Although he won the girl, movies proved more elusive.

"There was one English part that came up in the 2 1/2 years I was here," Hardy recalls. That was in the 1958 film "Torpedo Run," which starred Glenn Ford and Ernest Borgnine.

Generally, he recalls, "It was not a good time. We were filming at an MGM sound stage, and it was the only sound stage working."

He landed, instead, in the golden age of television.

"They used to let me play Germans or Scotsmen or Englishmen," Hardy says. "I lived on TV entirely. And there was an awful lot of TV; good, big, serious stuff.

"There was Playhouse 90. There was Matinee Theater, which did five different plays each week, live. It was sort of a cream time, the glory days of drama on TV."

Movie roles might have kept him in Los Angeles. Instead, he accepted an offer from the Shakespeare Theatre in Stratford, where he had apprenticed postwar with the likes of Sir John Gielgud.

"I'm very English, and I might have hankered sooner or later to return home," he concedes.

In addition to playing the classics, he appeared in contemporary works in London's West End theaters. And there was more of the small screen, including "Winston Churchill - The Wilderness Years," which aired here on PBS.

"Television by then was riding high in England, although it was just the BBC," Hardy says. "They loved doing quality stuff, so I had the glory days there, too."

Given his long involvement with TV, it seems fair to ask Hardy about his view of the predicted 500-channel universe.

"It could be wonderful, but it could be awful," he responds. "Unless you give a delight which people actually remember and savor, you haven't done anything. If you're simply putting on wallpaper to fill an hour, which is forgotten in the next hour, you might as well not have drawn the breath."
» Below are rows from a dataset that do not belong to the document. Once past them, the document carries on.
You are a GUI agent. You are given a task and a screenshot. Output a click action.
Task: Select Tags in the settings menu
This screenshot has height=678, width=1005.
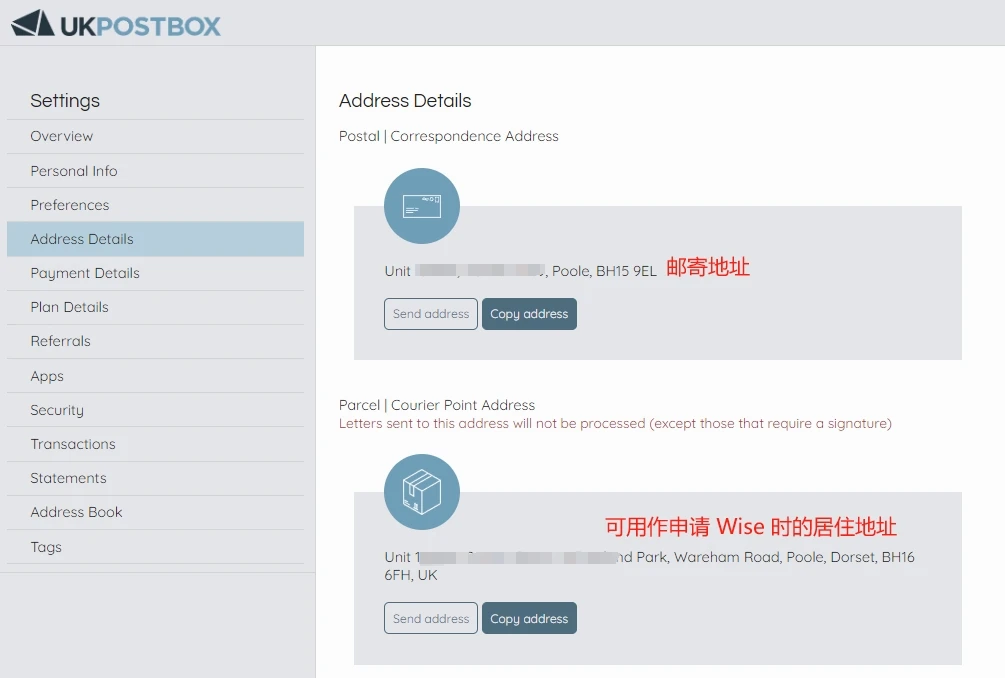(x=46, y=547)
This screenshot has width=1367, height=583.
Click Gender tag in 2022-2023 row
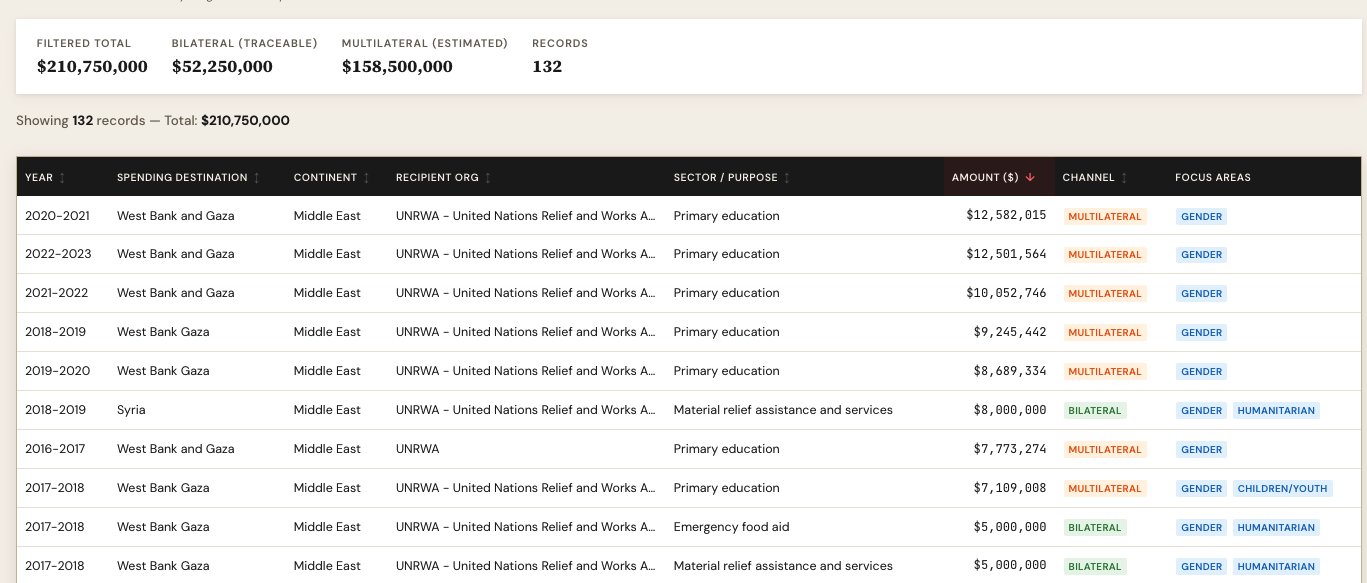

For Hardy, the compelling interest now is theater.

"I really hanker to get back into the classics on the stage," he says. "There are lots of roles in my age to be done."

But he confesses he still dreams of a Hollywood fling.

"I'm sort of hoping that at the end of my life as an actor there may be more chance of doing substantial old men on film," he says.

He's completed a role in the upcoming Kenneth Branagh film of Mary Wollstonecraft Shelley's classic horror novel "Frankenstein," and hopes to do two movies this year.

"The joy of film is that when you've got a whole screen that size, the thought does it," he says. "All you have to do is think of it in terms of communicating the character."